I’m not going to dwell on my childhood, except to say that not much has changed in 40+ years. You’d think I’d be used to disappointment and pain, the frustration of random acts of God and man detouring at best, devouring at worst, the well made plans of mice and (wo)men.
Today I’m having an uncharacteristically difficult time getting from “ME” to “NOT”.
But I will, no doubt. Time and tears…..
Comments (5)
Whatever you are dealing with “this too shall pass”. That is my motto most of the time. Sometimes I have to add, “or not”. Holiday times are often rough too on top of everything else. Blessings to you!
@TheSunnyC -thanks for the encouragement. This is an “or not” situation as I now have a second sister dealing with stage four breast cancer.
I can relate. What I learned is that again you can’t control things but you can control how you react to everything that is thrown at you. I have no doubt that you will get through this. I am so sorry to hear this about your sister. Wishing her the best and wishing you some peace as you have to go through this tough time.

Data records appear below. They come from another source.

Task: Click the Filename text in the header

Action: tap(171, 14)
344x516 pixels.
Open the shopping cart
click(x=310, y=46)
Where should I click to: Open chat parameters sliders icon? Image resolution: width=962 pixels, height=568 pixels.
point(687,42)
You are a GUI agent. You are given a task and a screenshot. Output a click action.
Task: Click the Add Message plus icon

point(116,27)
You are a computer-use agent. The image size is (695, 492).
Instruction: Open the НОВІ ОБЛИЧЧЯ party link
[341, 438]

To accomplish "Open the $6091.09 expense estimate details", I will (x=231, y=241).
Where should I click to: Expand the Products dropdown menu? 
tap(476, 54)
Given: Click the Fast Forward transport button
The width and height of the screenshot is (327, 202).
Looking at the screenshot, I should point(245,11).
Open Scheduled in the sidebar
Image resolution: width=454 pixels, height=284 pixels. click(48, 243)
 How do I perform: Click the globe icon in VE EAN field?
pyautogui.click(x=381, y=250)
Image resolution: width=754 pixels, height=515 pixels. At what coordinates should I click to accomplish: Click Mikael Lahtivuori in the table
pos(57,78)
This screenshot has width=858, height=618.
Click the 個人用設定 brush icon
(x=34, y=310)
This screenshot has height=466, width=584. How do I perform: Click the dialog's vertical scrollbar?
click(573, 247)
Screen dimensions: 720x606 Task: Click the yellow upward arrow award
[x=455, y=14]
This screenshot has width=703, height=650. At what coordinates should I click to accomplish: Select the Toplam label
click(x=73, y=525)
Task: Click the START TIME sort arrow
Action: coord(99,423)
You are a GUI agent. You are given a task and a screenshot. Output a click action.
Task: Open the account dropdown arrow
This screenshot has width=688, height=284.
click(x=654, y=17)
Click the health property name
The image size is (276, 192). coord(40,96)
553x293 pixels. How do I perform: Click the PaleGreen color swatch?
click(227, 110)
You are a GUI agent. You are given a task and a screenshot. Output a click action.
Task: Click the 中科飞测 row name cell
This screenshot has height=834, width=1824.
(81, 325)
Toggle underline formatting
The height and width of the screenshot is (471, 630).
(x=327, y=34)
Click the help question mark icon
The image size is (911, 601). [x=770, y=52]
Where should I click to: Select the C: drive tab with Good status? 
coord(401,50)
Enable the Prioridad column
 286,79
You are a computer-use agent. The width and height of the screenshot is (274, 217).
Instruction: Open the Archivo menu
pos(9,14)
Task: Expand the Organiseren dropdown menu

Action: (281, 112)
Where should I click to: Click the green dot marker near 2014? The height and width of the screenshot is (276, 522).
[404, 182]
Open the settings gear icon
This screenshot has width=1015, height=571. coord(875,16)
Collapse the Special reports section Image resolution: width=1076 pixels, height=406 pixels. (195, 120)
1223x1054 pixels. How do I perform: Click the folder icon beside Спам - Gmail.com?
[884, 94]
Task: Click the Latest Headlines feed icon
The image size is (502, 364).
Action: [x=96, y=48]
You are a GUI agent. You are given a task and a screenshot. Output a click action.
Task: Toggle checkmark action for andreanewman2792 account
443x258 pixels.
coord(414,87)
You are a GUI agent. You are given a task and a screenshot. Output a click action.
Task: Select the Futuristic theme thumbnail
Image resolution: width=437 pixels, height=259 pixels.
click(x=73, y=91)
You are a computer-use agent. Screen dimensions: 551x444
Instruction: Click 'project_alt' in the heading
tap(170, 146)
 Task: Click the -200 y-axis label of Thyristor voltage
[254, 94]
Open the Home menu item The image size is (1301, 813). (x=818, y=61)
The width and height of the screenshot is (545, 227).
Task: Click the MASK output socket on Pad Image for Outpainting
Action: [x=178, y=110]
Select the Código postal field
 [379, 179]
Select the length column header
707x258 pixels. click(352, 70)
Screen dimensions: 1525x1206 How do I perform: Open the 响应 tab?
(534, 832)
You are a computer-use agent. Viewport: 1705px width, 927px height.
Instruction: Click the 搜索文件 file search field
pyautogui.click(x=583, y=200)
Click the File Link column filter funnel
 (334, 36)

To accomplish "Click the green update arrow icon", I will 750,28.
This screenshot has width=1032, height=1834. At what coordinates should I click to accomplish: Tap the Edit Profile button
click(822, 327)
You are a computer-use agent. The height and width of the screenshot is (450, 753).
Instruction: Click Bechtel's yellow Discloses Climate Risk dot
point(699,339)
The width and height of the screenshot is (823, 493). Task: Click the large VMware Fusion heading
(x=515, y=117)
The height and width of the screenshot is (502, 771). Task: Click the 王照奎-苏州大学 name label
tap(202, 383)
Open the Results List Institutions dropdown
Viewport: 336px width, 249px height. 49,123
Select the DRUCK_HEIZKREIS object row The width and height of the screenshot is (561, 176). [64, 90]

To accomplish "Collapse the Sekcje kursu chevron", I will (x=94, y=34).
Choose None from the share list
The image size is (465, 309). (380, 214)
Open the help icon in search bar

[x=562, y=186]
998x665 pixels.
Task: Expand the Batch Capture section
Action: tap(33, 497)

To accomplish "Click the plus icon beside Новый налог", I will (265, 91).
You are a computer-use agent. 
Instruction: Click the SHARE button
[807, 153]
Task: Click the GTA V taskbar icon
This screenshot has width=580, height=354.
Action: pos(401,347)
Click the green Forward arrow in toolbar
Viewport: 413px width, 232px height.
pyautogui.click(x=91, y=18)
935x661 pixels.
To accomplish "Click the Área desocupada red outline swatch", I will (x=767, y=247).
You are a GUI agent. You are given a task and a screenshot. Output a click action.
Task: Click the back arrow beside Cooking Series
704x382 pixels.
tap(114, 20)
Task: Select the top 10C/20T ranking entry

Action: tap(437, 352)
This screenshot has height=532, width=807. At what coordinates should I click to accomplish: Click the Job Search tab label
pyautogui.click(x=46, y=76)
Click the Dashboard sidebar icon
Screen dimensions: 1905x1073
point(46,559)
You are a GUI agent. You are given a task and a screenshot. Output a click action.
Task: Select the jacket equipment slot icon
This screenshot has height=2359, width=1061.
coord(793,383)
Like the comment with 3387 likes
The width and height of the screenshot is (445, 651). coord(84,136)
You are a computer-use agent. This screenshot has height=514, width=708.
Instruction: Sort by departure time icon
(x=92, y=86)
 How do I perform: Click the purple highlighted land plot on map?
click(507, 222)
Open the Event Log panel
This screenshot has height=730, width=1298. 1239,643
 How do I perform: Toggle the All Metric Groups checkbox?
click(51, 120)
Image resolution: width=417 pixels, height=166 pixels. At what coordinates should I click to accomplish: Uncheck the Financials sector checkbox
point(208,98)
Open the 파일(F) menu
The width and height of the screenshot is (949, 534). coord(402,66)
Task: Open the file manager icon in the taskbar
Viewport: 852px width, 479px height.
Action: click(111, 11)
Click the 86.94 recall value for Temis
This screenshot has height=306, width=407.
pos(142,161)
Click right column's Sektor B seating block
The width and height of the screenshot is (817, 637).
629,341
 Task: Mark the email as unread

Cry it out sometimes it help. ((( HUGS))))
Stay strong.
That is the best thing you can do for your sister, and for you. Stay strong.
I am really sorry you have to deal with this.
I am so so sorry! What a burden for them and their loved ones. My mother died with breast cancer and my daughter is a breast cancer survivor. Blessings as you go through this with your sisters. I know that you will be strong for them while they need you. It is just so hard!